= What is required =
Please return every line from the entries that has the string "computer" in it.

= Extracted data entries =
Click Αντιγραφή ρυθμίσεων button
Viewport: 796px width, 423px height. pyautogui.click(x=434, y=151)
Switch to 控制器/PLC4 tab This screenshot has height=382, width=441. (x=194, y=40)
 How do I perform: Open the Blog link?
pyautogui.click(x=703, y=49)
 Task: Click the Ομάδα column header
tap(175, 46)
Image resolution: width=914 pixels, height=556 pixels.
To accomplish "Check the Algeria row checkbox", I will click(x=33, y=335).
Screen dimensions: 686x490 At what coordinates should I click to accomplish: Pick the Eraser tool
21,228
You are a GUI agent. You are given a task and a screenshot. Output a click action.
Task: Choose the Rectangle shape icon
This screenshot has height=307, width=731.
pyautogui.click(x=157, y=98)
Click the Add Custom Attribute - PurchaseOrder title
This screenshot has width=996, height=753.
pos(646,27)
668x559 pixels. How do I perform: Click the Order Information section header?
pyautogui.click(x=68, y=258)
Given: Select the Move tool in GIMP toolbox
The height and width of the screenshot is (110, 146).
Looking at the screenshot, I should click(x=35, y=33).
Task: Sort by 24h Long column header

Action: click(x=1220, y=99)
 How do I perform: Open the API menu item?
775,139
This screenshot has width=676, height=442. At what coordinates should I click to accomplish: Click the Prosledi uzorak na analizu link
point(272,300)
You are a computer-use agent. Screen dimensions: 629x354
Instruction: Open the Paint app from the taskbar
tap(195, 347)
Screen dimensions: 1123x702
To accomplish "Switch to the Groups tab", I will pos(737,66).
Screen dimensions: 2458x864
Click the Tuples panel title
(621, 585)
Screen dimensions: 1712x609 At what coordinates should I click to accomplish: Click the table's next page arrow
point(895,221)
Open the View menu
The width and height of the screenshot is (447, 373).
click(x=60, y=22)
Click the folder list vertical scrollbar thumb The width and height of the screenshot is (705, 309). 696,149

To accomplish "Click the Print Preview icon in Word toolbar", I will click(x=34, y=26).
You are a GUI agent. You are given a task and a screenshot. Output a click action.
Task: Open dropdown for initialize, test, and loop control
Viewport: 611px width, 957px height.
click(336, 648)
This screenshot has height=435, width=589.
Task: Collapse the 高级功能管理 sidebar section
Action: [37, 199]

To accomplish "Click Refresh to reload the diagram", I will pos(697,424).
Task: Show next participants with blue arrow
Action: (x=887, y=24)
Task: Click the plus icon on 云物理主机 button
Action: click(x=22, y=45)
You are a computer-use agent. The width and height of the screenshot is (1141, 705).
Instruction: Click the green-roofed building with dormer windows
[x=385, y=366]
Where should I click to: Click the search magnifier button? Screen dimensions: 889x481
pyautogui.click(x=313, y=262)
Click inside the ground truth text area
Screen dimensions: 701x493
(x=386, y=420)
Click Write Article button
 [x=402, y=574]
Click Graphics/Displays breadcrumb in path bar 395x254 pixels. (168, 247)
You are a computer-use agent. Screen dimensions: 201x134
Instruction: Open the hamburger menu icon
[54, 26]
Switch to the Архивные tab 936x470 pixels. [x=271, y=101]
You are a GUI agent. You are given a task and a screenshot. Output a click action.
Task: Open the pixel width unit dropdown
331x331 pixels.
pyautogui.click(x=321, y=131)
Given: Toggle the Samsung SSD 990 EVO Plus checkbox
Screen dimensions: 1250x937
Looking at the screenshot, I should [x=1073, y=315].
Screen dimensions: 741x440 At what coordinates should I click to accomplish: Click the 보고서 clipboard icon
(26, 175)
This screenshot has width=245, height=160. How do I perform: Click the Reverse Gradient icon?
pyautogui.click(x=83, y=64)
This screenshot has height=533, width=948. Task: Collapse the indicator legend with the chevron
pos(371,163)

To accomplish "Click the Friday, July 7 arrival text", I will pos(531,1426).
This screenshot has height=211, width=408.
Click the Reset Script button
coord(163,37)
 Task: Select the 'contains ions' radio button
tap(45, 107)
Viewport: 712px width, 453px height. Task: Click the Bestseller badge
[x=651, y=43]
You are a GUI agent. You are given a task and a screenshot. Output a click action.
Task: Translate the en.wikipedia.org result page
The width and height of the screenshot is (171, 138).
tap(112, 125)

= Result of the exercise =
You are a computer-use agent. Screen dimensions: 629x354
You are a computer-use agent. The width and height of the screenshot is (1141, 705).
You are a computer-use agent. Screen dimensions: 201x134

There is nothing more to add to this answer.